(Stored records)
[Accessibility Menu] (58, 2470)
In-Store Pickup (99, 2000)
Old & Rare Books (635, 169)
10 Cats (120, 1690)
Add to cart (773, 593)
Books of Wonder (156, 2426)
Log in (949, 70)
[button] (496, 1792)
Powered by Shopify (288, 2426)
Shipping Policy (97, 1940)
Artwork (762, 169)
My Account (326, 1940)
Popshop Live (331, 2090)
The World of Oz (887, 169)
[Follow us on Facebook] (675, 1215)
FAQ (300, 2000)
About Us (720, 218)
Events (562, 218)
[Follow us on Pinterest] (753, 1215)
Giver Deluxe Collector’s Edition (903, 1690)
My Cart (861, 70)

◆ TASK TO COMPLETE ◆
Take the line containing "Popshop Live (331, 2090)" as the first line and the last line of the data above as the final one. Write out these lines and all between them exactly.

◆ ANSWER FOR THE TASK ◆
Popshop Live (331, 2090)
The World of Oz (887, 169)
[Follow us on Facebook] (675, 1215)
FAQ (300, 2000)
About Us (720, 218)
Events (562, 218)
[Follow us on Pinterest] (753, 1215)
Giver Deluxe Collector’s Edition (903, 1690)
My Cart (861, 70)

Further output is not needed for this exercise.